In light of all these factors, Dean is facing a terrible Q114 and a difficult 2014 in general. Analysts model gross margin for Dean of 20.3% in 2014, which is not surprising. The problem is that they continue to model Dean as underearning in every year after that, even though today’s issues are temporary in nature.
THOUGHTS ON PRIVATE LABEL PENETRATION AND RETAILER GROWTH RISK
One reasonable question to ask about the current profitability for Dean is whether historical growth in private label as a percentage of sales and consolidation in the retailer industry by big box players has caused a secular shift downward in pricing power. I believe that the answer is no.
One can dig through historical 10-K’s going back to 2003 to observe the percentage of business from private label, and in a separate breakdown, the percentage of business from retailers. This is not the most visually appealing format to plot out historical numbers, but if anyone wants the underlying data to plot out in Excel:
% of Dairy Group Business from Private Label 2003-2013: 44%, 44%, 38%, 37%, 40%, 48%, 53%, 56%, 53%, 53%, 52%.
% of Dairy Group Business from Retailers 2003-2013: 52%, 60%, 60%, 61%, 59%, 64%, 63%, 60%, 67%, 66%, 64%.
Gross Margin of Dairy Group 2003-2013: 26%, 23%, 24%, 26%, 22%, 23%, 27%, 24%, 22%, 23%, 21%.
Raw Milk Input Cost Change 2003-2013 (est.): +36%, +2%, -3%, -12%, +69%, -23%, -19%, +30%, +11%, +8%, -2%. (Unusual years include 2003, in which the vast majority of the price increase took place in Q4, and 2013, in which prices fell -10% in Q1 and rose steadily afterwards.)
There are multiple coincident factors here, but we can draw a few simple conclusions:
- Private label and retailer penetration hit a step function upward in 2008. For the past five years, these numbers have barely moved from first to last year.
- The average gross margin from 2003-2007 was about 0.6% higher than the average gross margin from 2008-2013.
- Raw milk prices have had an unusually consistent move upward from 2010 on, excluding the correction in Q113. This has pressured gross margins in this period.
Looking at these conclusions together, it is hard to conclude that a strong increase in private label and retailer penetration has seriously damaged gross margin potential for Dean, or that penetration is bound to increase substantially in the near term.
One additional thought is worth consideration. Imagine that private label and retailer penetration increased to 100% tomorrow, and imagine that this were devastating to industry gross margins up front. The dairy processing industry would undergo a bloodbath. Marginal capacity all around the country would close. Dean would lose money, but its competitors would lose much more until they were run right out of business. Pricing power would ultimately swing back toward the suppliers (i.e. Dean) as the competition died off. Gross margins below a certain level are not sustainable for the dairy processing industry; this is simple supply/demand economics, nothing more complex than that.

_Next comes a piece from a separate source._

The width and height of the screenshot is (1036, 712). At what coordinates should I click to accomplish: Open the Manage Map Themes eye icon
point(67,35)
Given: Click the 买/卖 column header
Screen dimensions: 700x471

As long as Dean sits at the bottom of the cost curve selling a necessary commodity, it’s going to be able to earn a decent economic profit in the long run.

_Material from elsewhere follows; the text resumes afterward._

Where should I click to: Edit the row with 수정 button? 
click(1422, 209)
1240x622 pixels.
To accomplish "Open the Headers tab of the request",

Because of its much greater scale – its largest competitor is ¼ its size – Dean’s competitive advantage is sustainable. Conversations with analysts, management, and bottled beverage industry professionals indicate real scale benefits for resin purchasing, bottle manufacture, and network optimization. It would be virtually impossible for the many smaller players in the dairy processing industry to achieve these scale benefits, even with substantial consolidation. It also borders on the absurd to think that new competition might enter an industry with such poor current profitability, excess capacity, and weak growth prospects.

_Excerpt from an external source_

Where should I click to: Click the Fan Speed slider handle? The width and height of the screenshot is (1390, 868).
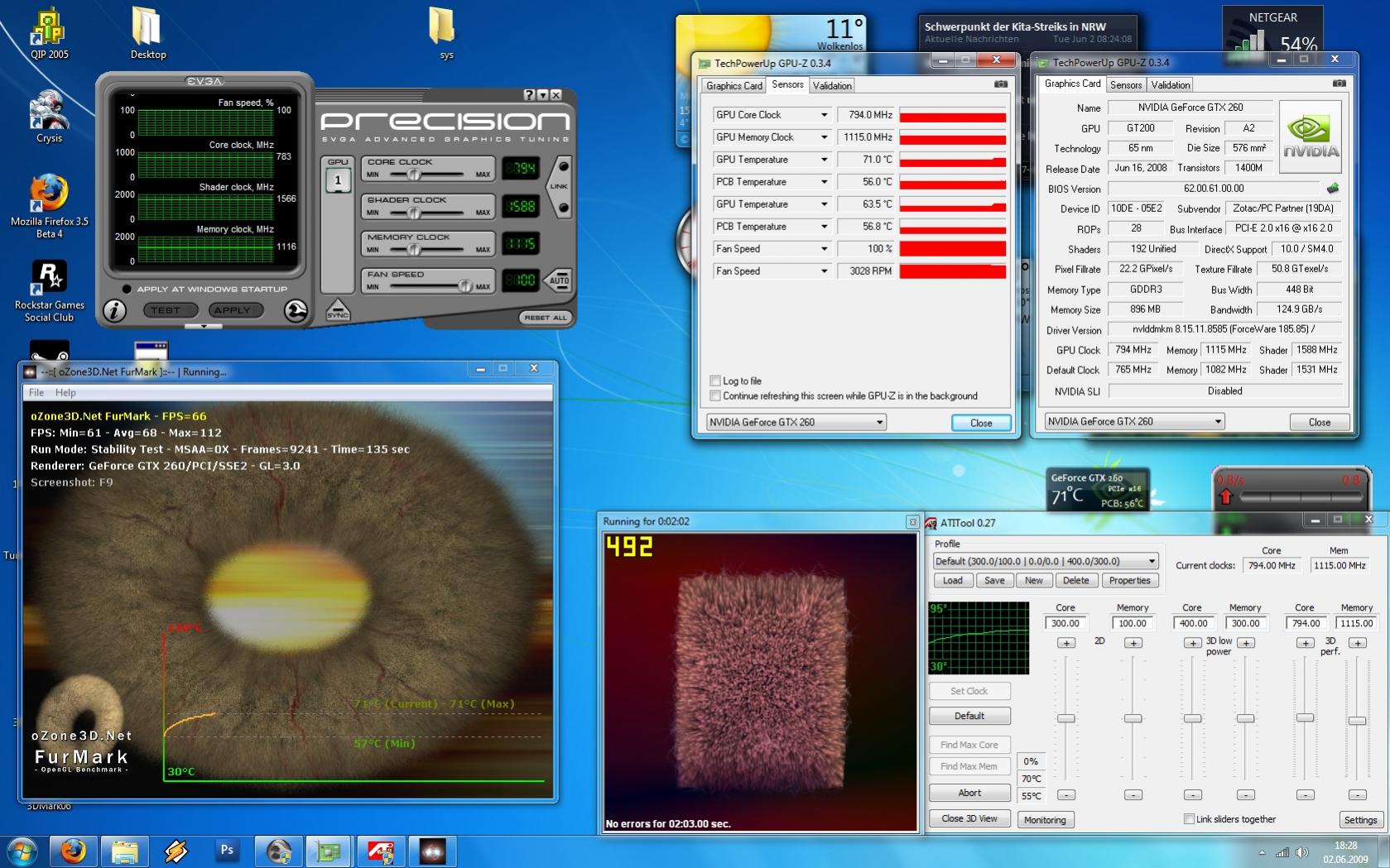click(464, 286)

Note that when looking at Dean’s historical and projected earnings power, we have to strip out other businesses that Dean previously owned – namely WhiteWave and Morningstar. Dean is now a pure-play on its traditional dairy operations. It is possible to discern historical gross margins, and gross profit per gallon, for the ongoing dairy business.
I cannot upload my model here, but the basics of my estimates are as follows:
My estimates yield a 2017, or “normalized,” FCF multiple of 7.7x, and a 2017 EV/EBITDA multiple of 5.1x. I assume that a multiple of normalized FCF of 12.0x (8.3% equity yield) is appropriate for a low-growth, but consistently profitable, business, which offers 50-55% upside from today’s market cap of $1.4bn.
There are two key catalysts here, one nearer-term and one longer-term. They somewhat offset one another – that is, if the first one fails to play out, the second one will be more likely.
There are several key global signals that demonstrate what the supply response will be. The first five pages of this report are the best of the many sources I reviewed to distill this part of the thesis into a simple conclusion: http://apps.fas.usda.gov/psdonline/circulars/dairy.pdf
As a backdrop, note that there are a few major milk powder exporting countries (milk powder being the globally shipped version of raw milk). New Zealand, despite being less than 10% of this group’s production, is the largest exporter because of its tiny population and large number of cows. The EU, despite being over half of this group’s production, exports less because it consumes most of its production internally. The US is a swing producer. Argentina and Australia round the group out. (This table can be found on page three of the report above.) China produces plenty of raw milk, but it is a major importer as opposed to an exporter given its demand level.
So, what’s going on in each country today? Why, in 2013, did we see the first year of zero growth in milk production since at least 2005? And what is the outlook going forward?
Shocks in milk demand globally don’t really occur (think about it), but there can be serious global supply shocks. I am taking a supply-side perspective on the global balance.
In New Zealand, a short but massive drought in 2013 damaged output substantially. New Zealand economists predict a massive increase in milk production in 2014. According to http://www.businessweek.com/news/2014-02-26/new-zealand-gathers-pace-as-dairy-farmers-fuel-trade-economy, New Zealand economists expect that the rebound in dairy production will add 2.6% to total New Zealand GDP in 2014. That’s not 2.6% of dairy production, and it’s not even 2.6% of total New Zealand exports, it’s 2.6% of total New Zealand GDP…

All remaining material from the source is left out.